Développement durable - Tourisme et environnement : des territoires sous pression
A l'occasion de l'Année internationale du tourisme durable, le ministère de l'Environnement vient de publier une étude sur les pressions environnementales qui s'exercent dans les communes touristiques et sur les formes de tourisme durable qui tendent à se développer depuis une vingtaine d'années.
L’organisation des Nations unies a proclamé 2017 Année internationale du tourisme durable et a intégré le tourisme parmi les objectifs du développement durable. A cette occasion, le ministère de l’Environnement vient de publier une étude sur les pressions environnementales exercées par le tourisme en France dans les territoires soumis à de fortes variations démographiques et sur les formes de tourisme durable mises en œuvre pour en diminuer les impacts.

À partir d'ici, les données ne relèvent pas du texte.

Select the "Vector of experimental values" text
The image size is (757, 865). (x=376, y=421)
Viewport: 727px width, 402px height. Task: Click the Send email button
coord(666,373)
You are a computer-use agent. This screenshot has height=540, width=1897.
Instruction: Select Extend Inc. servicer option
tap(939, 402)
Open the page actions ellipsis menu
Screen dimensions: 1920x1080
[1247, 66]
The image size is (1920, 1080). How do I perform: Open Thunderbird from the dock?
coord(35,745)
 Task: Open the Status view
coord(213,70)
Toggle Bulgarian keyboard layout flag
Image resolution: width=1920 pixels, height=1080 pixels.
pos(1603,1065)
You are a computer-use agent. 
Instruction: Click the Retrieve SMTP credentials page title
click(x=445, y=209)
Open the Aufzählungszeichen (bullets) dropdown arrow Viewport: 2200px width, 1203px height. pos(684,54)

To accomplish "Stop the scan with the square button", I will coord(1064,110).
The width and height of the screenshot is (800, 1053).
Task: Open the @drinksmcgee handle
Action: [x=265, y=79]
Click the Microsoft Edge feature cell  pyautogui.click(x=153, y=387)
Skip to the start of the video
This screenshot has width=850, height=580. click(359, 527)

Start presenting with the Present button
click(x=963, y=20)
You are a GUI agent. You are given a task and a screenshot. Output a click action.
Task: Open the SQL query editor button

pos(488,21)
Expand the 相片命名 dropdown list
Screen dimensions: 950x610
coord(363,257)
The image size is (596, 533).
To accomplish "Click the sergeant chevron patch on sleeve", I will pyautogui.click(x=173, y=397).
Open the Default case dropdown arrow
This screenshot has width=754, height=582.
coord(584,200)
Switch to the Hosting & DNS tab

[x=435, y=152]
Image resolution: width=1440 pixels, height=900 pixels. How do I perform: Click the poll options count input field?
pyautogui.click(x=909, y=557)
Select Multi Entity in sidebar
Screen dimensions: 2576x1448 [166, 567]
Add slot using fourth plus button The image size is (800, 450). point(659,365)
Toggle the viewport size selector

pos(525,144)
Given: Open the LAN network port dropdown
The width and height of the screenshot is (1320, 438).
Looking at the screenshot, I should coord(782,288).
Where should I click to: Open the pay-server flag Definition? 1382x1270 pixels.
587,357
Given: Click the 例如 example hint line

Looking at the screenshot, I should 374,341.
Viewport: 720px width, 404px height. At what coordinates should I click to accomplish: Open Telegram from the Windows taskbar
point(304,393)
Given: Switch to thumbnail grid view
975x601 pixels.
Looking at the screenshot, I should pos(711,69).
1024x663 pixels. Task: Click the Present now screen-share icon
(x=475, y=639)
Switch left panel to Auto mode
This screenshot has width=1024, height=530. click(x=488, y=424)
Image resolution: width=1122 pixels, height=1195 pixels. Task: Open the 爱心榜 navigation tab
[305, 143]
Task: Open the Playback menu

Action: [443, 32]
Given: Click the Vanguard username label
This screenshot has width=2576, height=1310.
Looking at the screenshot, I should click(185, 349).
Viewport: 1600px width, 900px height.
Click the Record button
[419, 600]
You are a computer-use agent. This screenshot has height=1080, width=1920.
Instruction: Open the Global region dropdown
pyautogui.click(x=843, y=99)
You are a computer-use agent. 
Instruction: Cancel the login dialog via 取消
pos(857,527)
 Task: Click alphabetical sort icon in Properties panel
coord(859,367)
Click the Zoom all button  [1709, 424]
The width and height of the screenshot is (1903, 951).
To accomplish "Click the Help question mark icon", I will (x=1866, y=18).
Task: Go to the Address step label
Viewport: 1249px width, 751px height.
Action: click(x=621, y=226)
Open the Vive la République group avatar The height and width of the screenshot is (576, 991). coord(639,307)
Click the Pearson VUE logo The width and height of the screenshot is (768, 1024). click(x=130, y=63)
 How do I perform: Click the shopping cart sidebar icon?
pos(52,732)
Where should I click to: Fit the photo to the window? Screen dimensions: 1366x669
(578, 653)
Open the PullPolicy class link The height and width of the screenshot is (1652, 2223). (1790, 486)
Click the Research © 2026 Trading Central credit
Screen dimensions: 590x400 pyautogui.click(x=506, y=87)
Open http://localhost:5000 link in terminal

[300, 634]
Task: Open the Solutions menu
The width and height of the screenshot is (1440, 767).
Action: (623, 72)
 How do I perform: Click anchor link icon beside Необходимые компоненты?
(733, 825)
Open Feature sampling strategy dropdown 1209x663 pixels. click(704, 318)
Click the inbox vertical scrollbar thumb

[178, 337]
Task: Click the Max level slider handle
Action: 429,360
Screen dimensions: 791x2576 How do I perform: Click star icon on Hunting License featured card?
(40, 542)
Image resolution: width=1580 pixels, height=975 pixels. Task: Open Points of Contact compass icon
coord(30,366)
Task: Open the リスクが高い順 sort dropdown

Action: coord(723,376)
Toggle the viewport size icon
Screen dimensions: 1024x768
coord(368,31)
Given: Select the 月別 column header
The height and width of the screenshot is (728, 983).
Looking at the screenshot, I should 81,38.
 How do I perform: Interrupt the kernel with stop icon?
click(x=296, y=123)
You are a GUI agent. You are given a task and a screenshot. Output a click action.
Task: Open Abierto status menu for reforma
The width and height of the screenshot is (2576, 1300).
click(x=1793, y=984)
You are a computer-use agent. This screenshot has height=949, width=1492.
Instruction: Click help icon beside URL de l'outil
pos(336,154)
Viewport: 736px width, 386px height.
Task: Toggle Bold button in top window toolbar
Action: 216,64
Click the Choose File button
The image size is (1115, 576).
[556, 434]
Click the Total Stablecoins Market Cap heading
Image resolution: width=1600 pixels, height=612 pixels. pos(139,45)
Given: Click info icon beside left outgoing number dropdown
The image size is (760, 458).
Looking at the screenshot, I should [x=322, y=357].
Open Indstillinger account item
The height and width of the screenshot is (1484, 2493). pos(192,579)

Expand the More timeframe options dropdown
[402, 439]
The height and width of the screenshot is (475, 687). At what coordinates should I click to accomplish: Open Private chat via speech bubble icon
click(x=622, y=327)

Première destination touristique mondiale, la France a accueilli en 2015 84,5 millions de touristes étrangers en métropole et quelque 400.000 en outre-mer, commence par rappeler le document. Mais si le tourisme constitue une activité économique majeure - la consommation touristique intérieure s’élève à 158,6 milliards d’euros, soit 7,3% du PIB et le secteur emploie plus d’un million de salariés en équivalent temps plein -, il génère de multiples pressions sur l’environnement. D'abord parce que les déplacements touristiques, qu’ils se fassent par les airs ou par la route, contribuent aux émissions de gaz à effet de serre et à la dégradation de la qualité de l’air. Dans les territoires à forte activité touristique, le développement des hébergements occasionne en outre une artificialisation des sols et accroît les pressions sur les ressources naturelles. Ces pressions s’exercent sur une période très concentrée de l’année, particulièrement en juillet et août (40% des nuitées de voyage pour motif personnel en 2014), avec de brusques afflux de visiteurs sur des territoires parfois faiblement peuplés.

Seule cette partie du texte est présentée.